Breakfast Sausage Quesadillas
- 1 (12-ounce) package 97% fat-free ground pork sausage
- Vegetable cooking spray
- 1 to 2 teaspoons hot sauce
- 1 (15-ounce) container Southwestern-flavored egg substitute
- 1 1/2 cups (6 ounces) shredded reduced-fat Mexican cheese blend
- 6 (10-inch) whole-wheat or white flour tortillas
- 1/2 cup nonfat sour cream
- 3 green onions, chopped
- Salsa (optional)
- Cook sausage in a large nonstick skillet coated with cooking spray over medium-high heat 10 minutes or until sausage crumbles and is no longer pink. Drain sausage and pat dry with paper towels. Return to skillet and stir in hot sauce; set aside.

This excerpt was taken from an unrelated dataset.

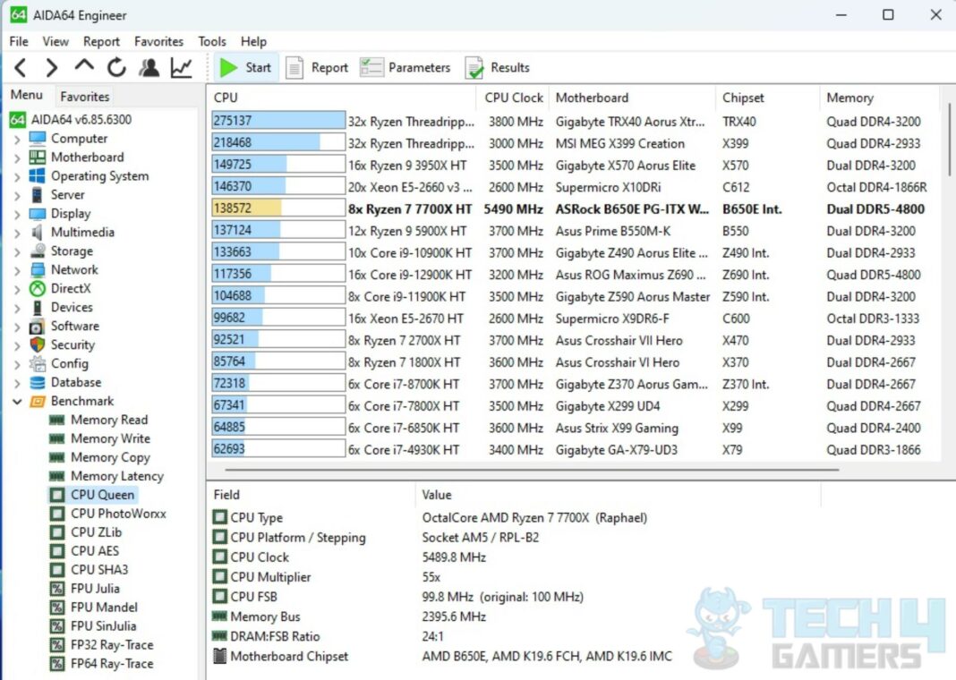Click the Results toolbar icon
Image resolution: width=956 pixels, height=680 pixels.
(498, 68)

- Cook egg substitute in a large skillet coated with vegetable cooking spray over medium-high heat without stirring 1 to 2 minutes or until it begins to set on bottom.
- Draw a spatula across bottom of skillet to form large curds. Cook 3 to 4 minutes or until thickened and moist. (Do not stir constantly.) Remove skillet from heat.

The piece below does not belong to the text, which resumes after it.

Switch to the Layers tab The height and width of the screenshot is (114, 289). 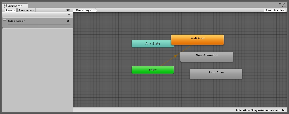10,10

- Spoon sausage, egg substitute, and cheese evenly over half of each tortilla. Fold in half, pressing gently to seal. Lightly coat both sides of tortillas with cooking spray.
- Cook in a large skillet coated with cooking spray over medium-high heat, in 3 batches, 3 minutes on each side or until lightly browned and cheese is melted. Top evenly with sour cream, green onions, and, if desired, salsa. Serve immediately.
- Note: For testing purposes only, we used Jimmy Dean 97% fat-free sausage and EggBeaters Southwestern.